Detecting Memory (x86)

From OSDev.wiki
Revision as of 20:24, 17 May 2008 by osdev>Bewing (Rewrite of "How do I detect memory" article)
(diff) ← Older revision | Latest revision (diff) | Newer revision → (diff)
Jump to navigation Jump to search

One of the most vital pieces of information that an OS needs in order to initialize itself is a map of the available RAM on a machine. Fundamentally, the best way (and really the only way) an OS can get that information is by using the BIOS. There may be rare machines where you have no other choice but to try to detect memory yourself -- however, doing so is unwise in any other situation.

It is perfectly reasonable to say to yourself, "How does the BIOS detect RAM? I'll just do it that way." Unfortunately, the answer is disappointing:
Most BIOSes can't use any RAM until they detect the type of RAM installed, then detect the size of each memory module, then configure the chipset to use the detected RAM. All of this depends on chipset specific methods, and is usually documented in the datasheets for the memory controller (northbridge). The RAM is unusable for running programs during this process. The BIOS initially is running from ROM, so it can play the necessary games with the RAM chips. But it is completely impossible to do this from inside any other program.

It is also reasonable to wish to reclaim the memory from 0xA0000 to 0xFFFFF and make your RAM contiguous. Again the answer is disappointing:
Forget about it. It is likely that some of it is being used regularly by SMM or ACPI. Some of it you will probably need again, even after the machine is booted. Reclaiming pieces of it would require a significant amount of motherboard- or chipset-specific control. It is possible to write a "chipset driver" that may allow you to reclaim a little of it. However, it is almost certainly impossible to reclaim it all. The miniscule results will not be worth the effort, in general.

It might be important to note that all PCs require a memory hole just below 4GB for additional memory mapped hardware (including the actual BIOS ROM). So, for a machine with >3G of RAM, the motherboard / chipset / BIOS may map some of that RAM (that would overlap mapped hardware) above 4G -- use PAE or Long Mode to access it.

See Memory Map (x86) for a generic layout of memory.


Detecting Low Memory

"Low memory" is the available RAM below 1Mb, and usually below 640Kb. There are two BIOS functions to get the size of it.

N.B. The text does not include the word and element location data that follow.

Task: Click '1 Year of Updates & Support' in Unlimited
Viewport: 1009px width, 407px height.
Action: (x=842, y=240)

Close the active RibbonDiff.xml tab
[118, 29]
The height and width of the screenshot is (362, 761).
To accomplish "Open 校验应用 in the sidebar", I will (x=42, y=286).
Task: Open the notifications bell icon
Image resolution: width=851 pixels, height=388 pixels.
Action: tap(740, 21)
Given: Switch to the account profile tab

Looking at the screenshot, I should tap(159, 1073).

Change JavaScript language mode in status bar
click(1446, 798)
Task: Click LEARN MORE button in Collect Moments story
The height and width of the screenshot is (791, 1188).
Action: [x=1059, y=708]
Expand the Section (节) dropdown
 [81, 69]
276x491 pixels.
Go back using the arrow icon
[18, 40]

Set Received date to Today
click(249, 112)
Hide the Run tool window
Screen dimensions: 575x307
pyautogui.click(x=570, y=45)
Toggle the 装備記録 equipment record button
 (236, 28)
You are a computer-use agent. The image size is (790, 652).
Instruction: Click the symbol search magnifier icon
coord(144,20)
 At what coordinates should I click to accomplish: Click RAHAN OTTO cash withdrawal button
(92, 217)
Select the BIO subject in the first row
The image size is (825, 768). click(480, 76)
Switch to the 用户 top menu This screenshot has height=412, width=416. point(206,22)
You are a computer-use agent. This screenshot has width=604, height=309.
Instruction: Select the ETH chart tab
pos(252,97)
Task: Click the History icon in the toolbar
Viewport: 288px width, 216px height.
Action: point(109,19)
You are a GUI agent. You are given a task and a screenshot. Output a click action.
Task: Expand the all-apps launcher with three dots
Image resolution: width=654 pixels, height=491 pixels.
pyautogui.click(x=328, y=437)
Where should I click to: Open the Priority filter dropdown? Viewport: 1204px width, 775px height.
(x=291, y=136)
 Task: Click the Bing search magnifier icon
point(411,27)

INT 0x12: The INT 0x12 call will return AX = total number of Kb (or an error). The AX value measures from 0, up to the bottom of the EBDA (of course, you probably shouldn't use the first 0x500 bytes of the space either -- i.e. the IVT or BDA).

Usage:

	XOR AX, AX
	INT 0x12		; request low memory size
	JC SHORT .ERR
	TEST AX, AX		; size = 0 is an error
	JE SHORT .ERR
	CMP AH, 0x86		; unsupported function
	JE SHORT .ERR
	CMP AH, 0x80		; invalid command
	JE SHORT .ERR
	; AX should contain a valid size in K.

Alternately, you can just use INT 0x15, EAX = 0xE820 (see below).


Detecting Upper Memory

BIOS Function: INT 0x15, EAX = 0xE820

By far the best way to detect the memory of a PC is by using the INT 0x15, EAX = 0xE820 command. This function is available on all PCs built since 2002, and on most existing PCs before then. It is the only BIOS function that can detect memory areas above 4G. It is meant to be the ultimate memory detection BIOS function.

In reality, this function returns an unsorted list that may contain unused entries and (in rare/dodgy cases) may return overlapping areas. Each list entry is stored in memory at ES:DI, and DI is not incremented for you. The format of an entry is 2 qwords and a dword in the 20b version, plus one additional dword in the 24 byte ACPI 3.0 version (but nobody has ever seen a 24 byte one). It is probably best to always store the list entries as 24 byte quantities -- to preserve qword alignments, if nothing else. (Make sure to set that last dword to 1 before each call, to make your map compatible with ACPI).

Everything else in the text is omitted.